Presto in italiano «Full of life» di Cooper

di Paolo Di Vincenzo

«Un giorno d’estate del 1994 Joyce Fante mi guidò nei meandri della sua vasta tenuta di Point Dume, Malibu.(…) Dopo avermi accolto sul portone, Joyce mi condusse attraverso la sala da pranzo e la cucina, dove stava di sentinella il suo enorme gatto grigio, fino a un ripostiglio buio che sapeva di polvere. Voleva mostrarmi qualcosa. (…) Quattro alti contenitori di metallo assiepati contro la parete, ciascuno dotato di quattro profondi cassetti da archivio. (…) In quell’attimo mi tornò alla mente la prefazione di Bukowski per la nuova edizione di “Ask the dust (Chiedi alla polvere)” (…) In quel momento, scrive Bukowski, si era sentito come un uomo che trova l’oro nella discarica cittadina. E ora eccomi qui, davanti a una miniera d’oro». Stephen Cooper – oggi forse il maggior esperto sull’opera dello scrittore italoamericano di origine abruzzese – presenta così i racconti che compongono «La grande fame» (si veda articolo sopra). Cooper è autore di una voluminosa biografia, per ora pubblicata solo negli States, dal titolo significativo: «Full of life», pieno di vita (che è anche il titolo del maggiore successo di John Fante, tramutato in un film che ebbe una candidatura all’Oscar). Una biografia – a lato la copertina della versione americana – interessante e che Marcos y Marcos si accinge a pubblicare anche in italiano.

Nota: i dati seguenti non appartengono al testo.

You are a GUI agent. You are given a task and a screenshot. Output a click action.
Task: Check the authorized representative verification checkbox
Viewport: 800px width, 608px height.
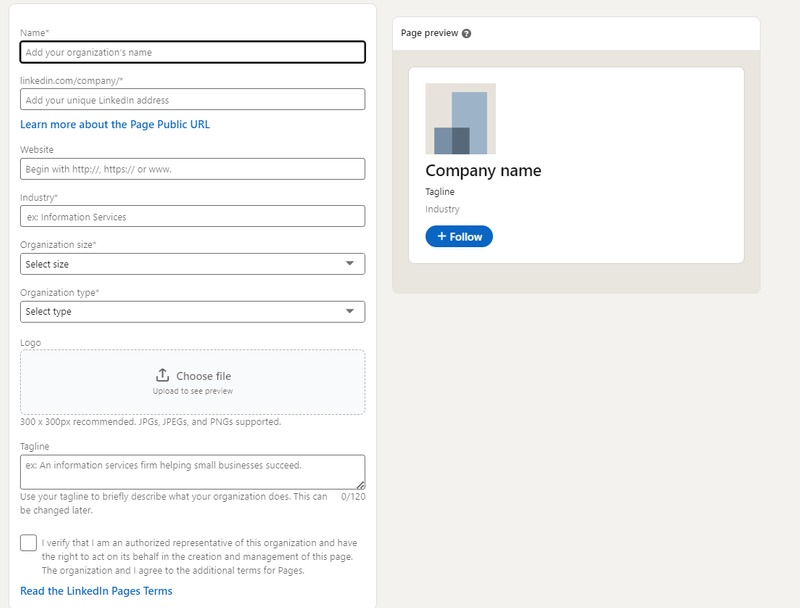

Una biografia che, tra i tanti meriti, fa luce anche su qualche episodio sconosciuto. Come il fatto che John Fante (in Italia negli anni Cinquanta e poi nel 1960) andò a Torricella Peligna a vedere il paese da cui nel 1901 era andato via il padre Nicola (Nick). Ma «trovò un povero villaggio, donne anziane avvolte in scialli neri e giovani ostili (…) Dopo aver visto il posto dov’era nato il padre, i muri di pietra e le strade polverose, si arrese. Girò la macchina e discese dalla montagna».